[Exercise instructions]: In the text below about the Gordon College letter and the religious exemption debate, what kind of institution did ENDA flatly exempt?

[Page text]:
######

Michael Lindsay, the President of Gordon College, wrote these words,
“We have great appreciation for your commitment to human dignity and justice, and we share those values with you. With respect to the proposed executive order, we agree that banning discrimination is a good thing. We believe that all persons are created in the divine image of the creator, and are worthy of respect and love, without exception. Even so, it still may not be possible for all sides to reach a consensus on every issue.”
Michael Lindsay’s letter, in which he was joined by many other institutional presidents, called upon the President to allow for a religious exemption in terms of these policies for colleges, universities, and others that would have genuine conscience issue when it comes to this kind of question of discrimination. The President’s Executive Order did not include that kind of clause.
This is where David French’s article is really important. French writes,
Indeed, the letter did not ask the President to halt the planned order. Instead, it merely asked for an exemption for religious institutions contracting with the federal government. An exemption that was actually [and this is what’s important] narrower in its impact than one Democrats had passed overwhelmingly through the Senate with the support of none other than Elizabeth Warren, Massachusetts’ junior Senator, an undisputed champion of the left.”
How recently was that? Was it way back in 1825? No, it was back in 2013. Not exactly yet a vintage year.
French writes,
“In 2013 Warren voted for the Employment Nondiscrimination Act [that’s the ENDA legislation that the president tried to mirror], a proposed federal law that would ban sexual orientation and gender identity discrimination in workplaces across the United States, encompassing tens of thousands more employers than President Obama’s planned Executive Order. Yet, ENDA contained a robust religious exemption, flatly exempting houses of worship and providing broad protections for religious employers who require employees to adhere to statements of religious orthodoxy.”
ENDA passed the Senate. It made no progress in the House, it passed the Senate in November 2013. That’s barely over a year ago. President Lindsay signed his letter eight months later. This is where what French writes is really important, as he writes,
“A lot can change in eight months. The arc of leftist social history moves quickly and it bends toward intolerance.”
So what we see are moves made against a college and its president and now a flat rejection of these exemptions – the kind of exemptions that the LDS leadership called for just yesterday – by the very people who voted for those exemptions a matter of just less than a year and a half ago. When we’re talking about the arc of history, when we’re talking about the speed of this moral revolution, Christians had better come to terms of the fact that this accelerated revolution is gaining velocity virtually day by day.

######

[Data provided]:
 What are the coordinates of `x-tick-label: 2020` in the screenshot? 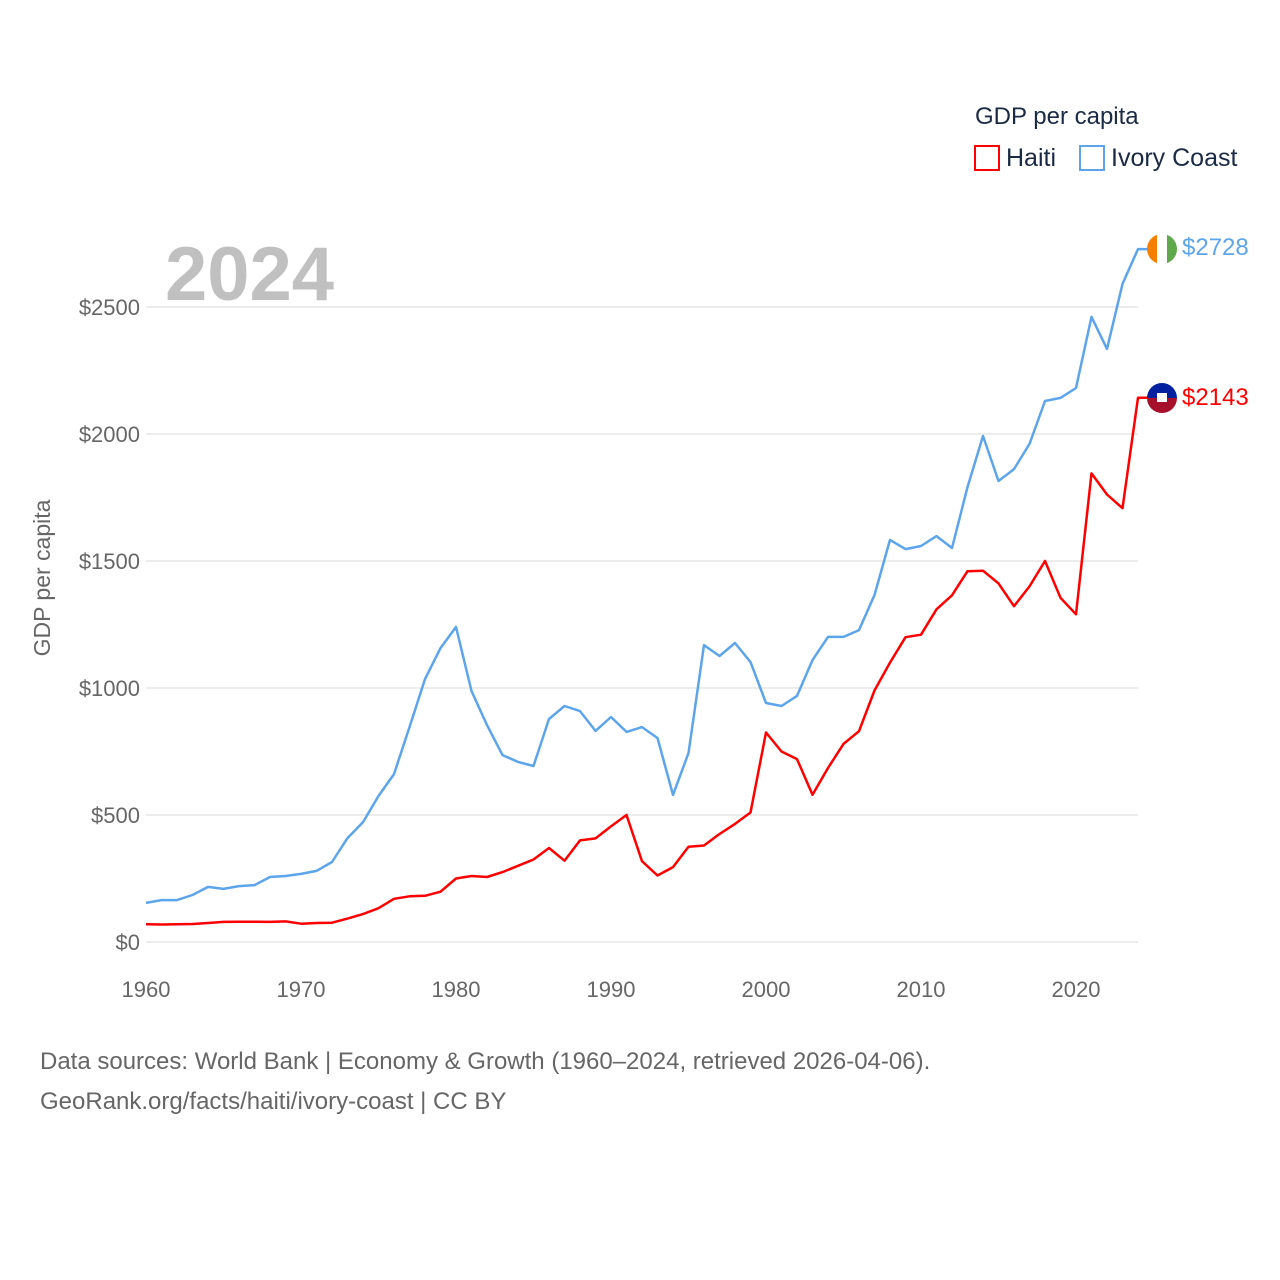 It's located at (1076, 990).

######

[Response for this exercise]: Houses of worship.